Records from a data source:
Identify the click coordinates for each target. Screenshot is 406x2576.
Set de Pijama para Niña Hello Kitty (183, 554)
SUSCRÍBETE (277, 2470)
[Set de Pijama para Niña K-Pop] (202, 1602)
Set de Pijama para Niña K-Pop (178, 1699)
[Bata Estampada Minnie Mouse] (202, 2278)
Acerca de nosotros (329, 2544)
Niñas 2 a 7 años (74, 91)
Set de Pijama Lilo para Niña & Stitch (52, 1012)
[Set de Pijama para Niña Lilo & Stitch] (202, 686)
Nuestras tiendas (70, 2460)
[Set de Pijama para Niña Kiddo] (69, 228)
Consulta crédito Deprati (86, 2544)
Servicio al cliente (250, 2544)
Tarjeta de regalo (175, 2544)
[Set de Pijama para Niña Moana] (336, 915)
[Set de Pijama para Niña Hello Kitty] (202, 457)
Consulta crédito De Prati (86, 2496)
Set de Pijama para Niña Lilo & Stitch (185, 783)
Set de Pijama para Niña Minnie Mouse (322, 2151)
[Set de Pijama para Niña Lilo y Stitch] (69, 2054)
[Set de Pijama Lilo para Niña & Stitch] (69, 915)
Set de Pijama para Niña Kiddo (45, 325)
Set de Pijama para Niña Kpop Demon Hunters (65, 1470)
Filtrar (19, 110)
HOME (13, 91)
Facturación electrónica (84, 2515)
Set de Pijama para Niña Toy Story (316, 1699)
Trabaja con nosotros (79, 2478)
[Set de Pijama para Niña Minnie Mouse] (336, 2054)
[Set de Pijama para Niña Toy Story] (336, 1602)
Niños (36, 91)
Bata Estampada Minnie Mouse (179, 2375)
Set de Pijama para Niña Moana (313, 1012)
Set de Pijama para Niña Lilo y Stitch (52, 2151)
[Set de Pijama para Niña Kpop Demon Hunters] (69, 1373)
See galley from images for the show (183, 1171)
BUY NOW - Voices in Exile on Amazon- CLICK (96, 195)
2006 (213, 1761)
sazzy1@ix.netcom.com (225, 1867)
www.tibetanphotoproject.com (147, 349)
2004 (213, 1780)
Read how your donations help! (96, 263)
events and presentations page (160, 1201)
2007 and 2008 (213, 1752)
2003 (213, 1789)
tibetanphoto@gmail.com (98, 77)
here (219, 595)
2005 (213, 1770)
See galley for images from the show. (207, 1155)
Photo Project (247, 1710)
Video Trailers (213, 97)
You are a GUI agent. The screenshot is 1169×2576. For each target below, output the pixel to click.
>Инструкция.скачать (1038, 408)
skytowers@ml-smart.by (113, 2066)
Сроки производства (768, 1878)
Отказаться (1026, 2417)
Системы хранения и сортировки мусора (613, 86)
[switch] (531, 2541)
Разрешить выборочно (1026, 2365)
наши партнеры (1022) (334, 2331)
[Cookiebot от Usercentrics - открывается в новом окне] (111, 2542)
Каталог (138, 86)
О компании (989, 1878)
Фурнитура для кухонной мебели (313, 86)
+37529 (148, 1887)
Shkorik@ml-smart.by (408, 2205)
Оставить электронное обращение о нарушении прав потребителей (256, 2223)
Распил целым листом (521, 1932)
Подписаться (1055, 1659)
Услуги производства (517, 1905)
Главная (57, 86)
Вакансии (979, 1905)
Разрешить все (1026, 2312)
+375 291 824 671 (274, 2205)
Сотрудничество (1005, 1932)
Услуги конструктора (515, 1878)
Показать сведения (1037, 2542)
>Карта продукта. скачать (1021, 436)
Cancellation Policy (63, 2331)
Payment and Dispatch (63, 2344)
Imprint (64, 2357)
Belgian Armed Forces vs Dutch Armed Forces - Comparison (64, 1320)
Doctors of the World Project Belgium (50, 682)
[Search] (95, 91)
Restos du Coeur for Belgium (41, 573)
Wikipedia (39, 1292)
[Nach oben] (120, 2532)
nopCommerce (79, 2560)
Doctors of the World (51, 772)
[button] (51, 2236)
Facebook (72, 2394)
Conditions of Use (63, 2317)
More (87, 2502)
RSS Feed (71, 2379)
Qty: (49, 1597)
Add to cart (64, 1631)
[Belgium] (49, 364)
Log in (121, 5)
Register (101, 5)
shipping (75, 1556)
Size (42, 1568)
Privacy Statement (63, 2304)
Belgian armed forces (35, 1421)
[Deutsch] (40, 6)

■ Aim of the task
Every line in the data that holds the string "Bata" should be returned.

■ Task result
[Bata Estampada Minnie Mouse] (202, 2278)
Bata Estampada Minnie Mouse (179, 2375)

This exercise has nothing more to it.